BEGIN Data to examine
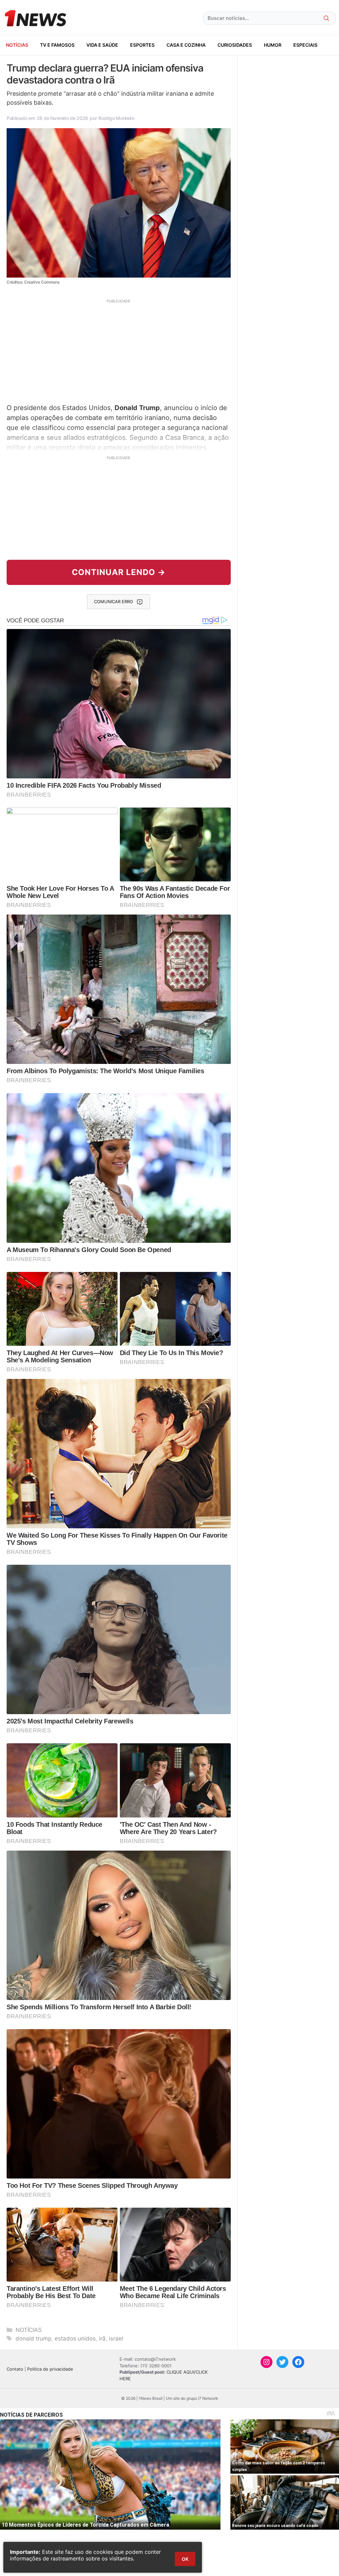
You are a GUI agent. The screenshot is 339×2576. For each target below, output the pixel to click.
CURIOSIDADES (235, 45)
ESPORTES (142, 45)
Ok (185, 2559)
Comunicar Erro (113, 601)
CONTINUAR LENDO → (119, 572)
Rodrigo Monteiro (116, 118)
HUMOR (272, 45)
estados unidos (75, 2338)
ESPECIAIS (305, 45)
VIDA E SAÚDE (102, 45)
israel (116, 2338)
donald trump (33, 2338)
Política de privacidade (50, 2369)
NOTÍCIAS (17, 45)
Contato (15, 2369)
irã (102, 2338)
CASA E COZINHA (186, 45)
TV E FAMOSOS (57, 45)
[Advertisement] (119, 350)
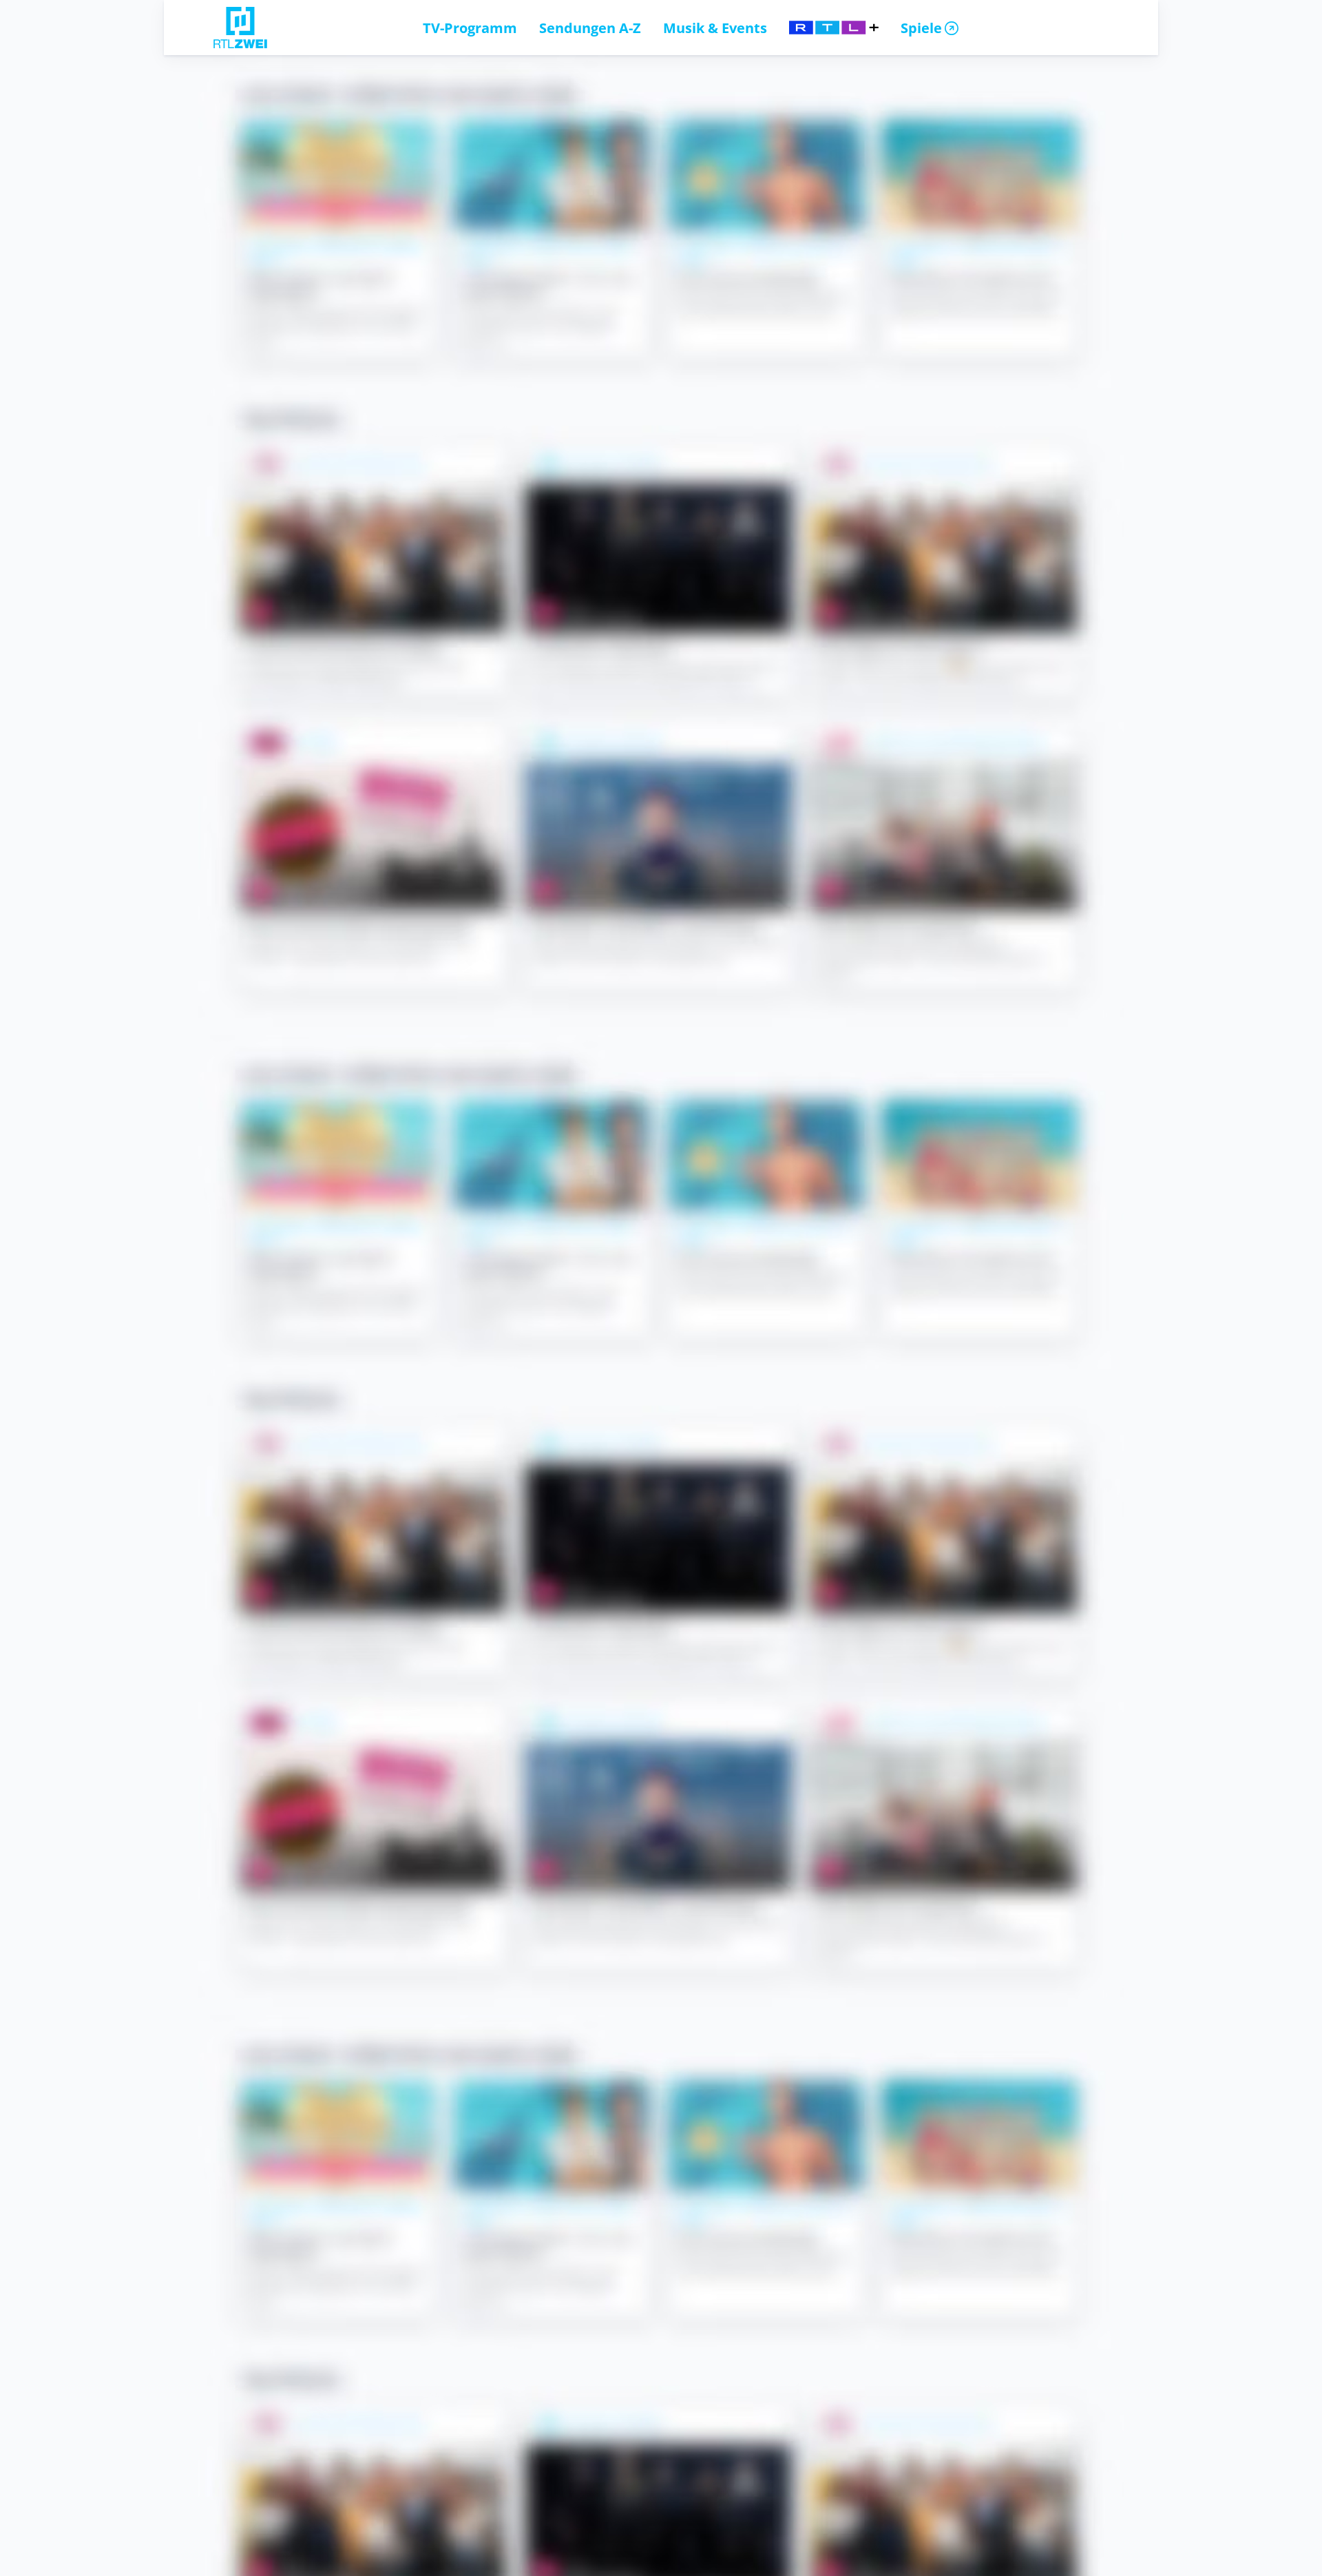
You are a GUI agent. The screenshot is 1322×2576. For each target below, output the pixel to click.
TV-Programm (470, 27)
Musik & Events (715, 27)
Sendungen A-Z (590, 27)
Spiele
END Data to examine
Aim of the task - Scan the data above for the word "each" and report every line where it is found.

Output below -
You are a GUI agent. The screenshot is 339×2576. For each target below, output the pixel to click.
You are a GUI agent. The screenshot is 1322×2576. For each target below, output the pixel to click.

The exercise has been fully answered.